Exercise directions. Output every entry verbatim.

Saved data entries:
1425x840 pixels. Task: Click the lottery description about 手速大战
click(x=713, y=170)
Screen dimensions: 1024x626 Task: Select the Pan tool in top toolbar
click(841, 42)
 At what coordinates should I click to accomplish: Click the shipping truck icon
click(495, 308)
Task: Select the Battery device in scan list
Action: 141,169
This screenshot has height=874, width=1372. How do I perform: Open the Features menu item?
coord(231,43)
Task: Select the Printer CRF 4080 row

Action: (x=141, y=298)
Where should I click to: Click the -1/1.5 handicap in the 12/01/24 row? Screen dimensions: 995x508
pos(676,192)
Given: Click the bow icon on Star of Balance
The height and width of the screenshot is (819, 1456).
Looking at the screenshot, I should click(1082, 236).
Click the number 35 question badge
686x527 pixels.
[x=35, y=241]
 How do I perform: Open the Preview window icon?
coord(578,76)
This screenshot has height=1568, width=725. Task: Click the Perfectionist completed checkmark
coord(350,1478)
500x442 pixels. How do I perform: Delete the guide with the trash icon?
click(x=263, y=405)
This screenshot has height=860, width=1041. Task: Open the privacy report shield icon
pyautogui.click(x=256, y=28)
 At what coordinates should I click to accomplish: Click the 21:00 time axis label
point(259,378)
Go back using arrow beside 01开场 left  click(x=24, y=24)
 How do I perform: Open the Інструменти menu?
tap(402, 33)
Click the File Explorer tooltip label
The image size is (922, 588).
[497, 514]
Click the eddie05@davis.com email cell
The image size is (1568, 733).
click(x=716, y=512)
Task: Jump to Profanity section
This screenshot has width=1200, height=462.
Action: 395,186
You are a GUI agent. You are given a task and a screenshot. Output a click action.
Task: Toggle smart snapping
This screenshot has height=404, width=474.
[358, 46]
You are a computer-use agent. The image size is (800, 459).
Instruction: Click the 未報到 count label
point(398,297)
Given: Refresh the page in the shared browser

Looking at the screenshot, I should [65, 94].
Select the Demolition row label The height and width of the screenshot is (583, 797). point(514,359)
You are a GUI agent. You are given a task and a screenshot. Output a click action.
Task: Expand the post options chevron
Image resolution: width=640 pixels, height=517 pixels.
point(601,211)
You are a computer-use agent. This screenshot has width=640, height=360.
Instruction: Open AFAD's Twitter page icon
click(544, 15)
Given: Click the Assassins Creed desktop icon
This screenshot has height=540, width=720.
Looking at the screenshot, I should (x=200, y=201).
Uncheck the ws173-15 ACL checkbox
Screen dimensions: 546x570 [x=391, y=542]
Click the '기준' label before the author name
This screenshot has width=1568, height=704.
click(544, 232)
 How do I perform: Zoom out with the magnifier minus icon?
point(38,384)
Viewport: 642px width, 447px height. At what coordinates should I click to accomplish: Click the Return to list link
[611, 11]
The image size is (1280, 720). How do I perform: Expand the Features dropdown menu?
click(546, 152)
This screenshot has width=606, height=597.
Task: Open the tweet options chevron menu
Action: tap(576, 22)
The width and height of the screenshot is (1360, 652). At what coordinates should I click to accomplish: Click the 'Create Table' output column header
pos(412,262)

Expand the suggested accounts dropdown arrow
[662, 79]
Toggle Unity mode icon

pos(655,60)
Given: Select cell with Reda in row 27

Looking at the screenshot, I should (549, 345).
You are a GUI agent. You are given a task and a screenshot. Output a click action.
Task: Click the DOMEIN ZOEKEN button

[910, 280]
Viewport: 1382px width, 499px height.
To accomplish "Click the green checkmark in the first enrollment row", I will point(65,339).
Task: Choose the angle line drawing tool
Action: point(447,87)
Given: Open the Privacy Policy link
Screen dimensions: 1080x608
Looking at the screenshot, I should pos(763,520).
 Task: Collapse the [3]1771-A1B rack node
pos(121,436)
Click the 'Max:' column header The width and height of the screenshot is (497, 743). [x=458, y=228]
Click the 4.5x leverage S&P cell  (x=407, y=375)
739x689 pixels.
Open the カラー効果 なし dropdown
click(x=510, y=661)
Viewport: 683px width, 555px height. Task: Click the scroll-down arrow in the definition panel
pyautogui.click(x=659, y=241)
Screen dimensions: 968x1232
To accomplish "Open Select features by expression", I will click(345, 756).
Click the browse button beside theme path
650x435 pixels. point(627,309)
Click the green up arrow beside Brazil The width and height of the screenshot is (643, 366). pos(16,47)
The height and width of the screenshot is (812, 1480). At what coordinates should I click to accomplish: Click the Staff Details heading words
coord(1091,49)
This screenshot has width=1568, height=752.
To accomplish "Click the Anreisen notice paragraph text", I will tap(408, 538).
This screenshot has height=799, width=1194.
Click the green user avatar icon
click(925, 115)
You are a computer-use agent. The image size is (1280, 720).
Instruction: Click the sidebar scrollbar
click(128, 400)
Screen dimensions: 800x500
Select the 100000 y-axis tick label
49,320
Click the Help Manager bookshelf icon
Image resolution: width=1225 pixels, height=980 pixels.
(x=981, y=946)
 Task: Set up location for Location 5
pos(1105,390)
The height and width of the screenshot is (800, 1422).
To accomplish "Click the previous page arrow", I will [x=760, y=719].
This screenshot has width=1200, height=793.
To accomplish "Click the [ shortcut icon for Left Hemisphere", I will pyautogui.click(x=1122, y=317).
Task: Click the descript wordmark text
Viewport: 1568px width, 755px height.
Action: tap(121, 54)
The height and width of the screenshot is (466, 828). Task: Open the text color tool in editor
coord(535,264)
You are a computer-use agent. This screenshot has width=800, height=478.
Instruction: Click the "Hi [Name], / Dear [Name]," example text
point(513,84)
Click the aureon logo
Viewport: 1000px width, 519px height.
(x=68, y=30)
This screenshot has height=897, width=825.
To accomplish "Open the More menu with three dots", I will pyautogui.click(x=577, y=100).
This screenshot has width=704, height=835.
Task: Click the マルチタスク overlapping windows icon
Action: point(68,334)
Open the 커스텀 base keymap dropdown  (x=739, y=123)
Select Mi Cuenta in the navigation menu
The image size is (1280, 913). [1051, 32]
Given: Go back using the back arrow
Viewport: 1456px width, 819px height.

Reply to the exercise.
1425x840 pixels. Task: Click the lottery description about 手速大战
click(x=713, y=170)
Screen dimensions: 1024x626 Task: Select the Pan tool in top toolbar
click(841, 42)
 At what coordinates should I click to accomplish: Click the shipping truck icon
click(495, 308)
Task: Select the Battery device in scan list
Action: 141,169
This screenshot has height=874, width=1372. How do I perform: Open the Features menu item?
coord(231,43)
Task: Select the Printer CRF 4080 row

Action: (x=141, y=298)
Where should I click to: Click the -1/1.5 handicap in the 12/01/24 row? Screen dimensions: 995x508
pos(676,192)
Given: Click the bow icon on Star of Balance
The height and width of the screenshot is (819, 1456).
Looking at the screenshot, I should click(1082, 236).
Click the number 35 question badge
686x527 pixels.
[x=35, y=241]
 How do I perform: Open the Preview window icon?
coord(578,76)
This screenshot has height=1568, width=725. Task: Click the Perfectionist completed checkmark
coord(350,1478)
500x442 pixels. How do I perform: Delete the guide with the trash icon?
click(x=263, y=405)
This screenshot has height=860, width=1041. Task: Open the privacy report shield icon
pyautogui.click(x=256, y=28)
 At what coordinates should I click to accomplish: Click the 21:00 time axis label
point(259,378)
Go back using arrow beside 01开场 left  click(x=24, y=24)
 How do I perform: Open the Інструменти menu?
tap(402, 33)
Click the File Explorer tooltip label
The image size is (922, 588).
[497, 514]
Click the eddie05@davis.com email cell
The image size is (1568, 733).
click(x=716, y=512)
Task: Jump to Profanity section
This screenshot has width=1200, height=462.
Action: 395,186
You are a GUI agent. You are given a task and a screenshot. Output a click action.
Task: Toggle smart snapping
This screenshot has height=404, width=474.
[358, 46]
You are a computer-use agent. The image size is (800, 459).
Instruction: Click the 未報到 count label
point(398,297)
Given: Refresh the page in the shared browser

Looking at the screenshot, I should [65, 94].
Select the Demolition row label The height and width of the screenshot is (583, 797). point(514,359)
You are a GUI agent. You are given a task and a screenshot. Output a click action.
Task: Expand the post options chevron
Image resolution: width=640 pixels, height=517 pixels.
point(601,211)
You are a computer-use agent. This screenshot has width=640, height=360.
Instruction: Open AFAD's Twitter page icon
click(544, 15)
Given: Click the Assassins Creed desktop icon
This screenshot has height=540, width=720.
Looking at the screenshot, I should (x=200, y=201).
Uncheck the ws173-15 ACL checkbox
Screen dimensions: 546x570 [x=391, y=542]
Click the '기준' label before the author name
This screenshot has width=1568, height=704.
click(544, 232)
 How do I perform: Zoom out with the magnifier minus icon?
point(38,384)
Viewport: 642px width, 447px height. At what coordinates should I click to accomplish: Click the Return to list link
[611, 11]
The image size is (1280, 720). How do I perform: Expand the Features dropdown menu?
click(546, 152)
This screenshot has width=606, height=597.
Task: Open the tweet options chevron menu
Action: tap(576, 22)
The width and height of the screenshot is (1360, 652). At what coordinates should I click to accomplish: Click the 'Create Table' output column header
pos(412,262)

Expand the suggested accounts dropdown arrow
[662, 79]
Toggle Unity mode icon

pos(655,60)
Given: Select cell with Reda in row 27

Looking at the screenshot, I should (549, 345).
You are a GUI agent. You are given a task and a screenshot. Output a click action.
Task: Click the DOMEIN ZOEKEN button

[910, 280]
Viewport: 1382px width, 499px height.
To accomplish "Click the green checkmark in the first enrollment row", I will point(65,339).
Task: Choose the angle line drawing tool
Action: point(447,87)
Given: Open the Privacy Policy link
Screen dimensions: 1080x608
Looking at the screenshot, I should pos(763,520).
 Task: Collapse the [3]1771-A1B rack node
pos(121,436)
Click the 'Max:' column header The width and height of the screenshot is (497, 743). [x=458, y=228]
Click the 4.5x leverage S&P cell  (x=407, y=375)
739x689 pixels.
Open the カラー効果 なし dropdown
click(x=510, y=661)
Viewport: 683px width, 555px height. Task: Click the scroll-down arrow in the definition panel
pyautogui.click(x=659, y=241)
Screen dimensions: 968x1232
To accomplish "Open Select features by expression", I will click(345, 756).
Click the browse button beside theme path
650x435 pixels. point(627,309)
Click the green up arrow beside Brazil The width and height of the screenshot is (643, 366). pos(16,47)
The height and width of the screenshot is (812, 1480). At what coordinates should I click to accomplish: Click the Staff Details heading words
coord(1091,49)
This screenshot has width=1568, height=752.
To accomplish "Click the Anreisen notice paragraph text", I will tap(408, 538).
This screenshot has height=799, width=1194.
Click the green user avatar icon
click(925, 115)
You are a computer-use agent. The image size is (1280, 720).
Instruction: Click the sidebar scrollbar
click(128, 400)
Screen dimensions: 800x500
Select the 100000 y-axis tick label
49,320
Click the Help Manager bookshelf icon
Image resolution: width=1225 pixels, height=980 pixels.
(x=981, y=946)
 Task: Set up location for Location 5
pos(1105,390)
The height and width of the screenshot is (800, 1422).
To accomplish "Click the previous page arrow", I will [x=760, y=719].
This screenshot has width=1200, height=793.
To accomplish "Click the [ shortcut icon for Left Hemisphere", I will pyautogui.click(x=1122, y=317).
Task: Click the descript wordmark text
Viewport: 1568px width, 755px height.
Action: tap(121, 54)
The height and width of the screenshot is (466, 828). Task: Open the text color tool in editor
coord(535,264)
You are a computer-use agent. This screenshot has width=800, height=478.
Instruction: Click the "Hi [Name], / Dear [Name]," example text
point(513,84)
Click the aureon logo
Viewport: 1000px width, 519px height.
(x=68, y=30)
This screenshot has height=897, width=825.
To accomplish "Open the More menu with three dots", I will pyautogui.click(x=577, y=100).
This screenshot has width=704, height=835.
Task: Click the マルチタスク overlapping windows icon
Action: point(68,334)
Open the 커스텀 base keymap dropdown  (x=739, y=123)
Select Mi Cuenta in the navigation menu
The image size is (1280, 913). [1051, 32]
Given: Go back using the back arrow
Viewport: 1456px width, 819px height.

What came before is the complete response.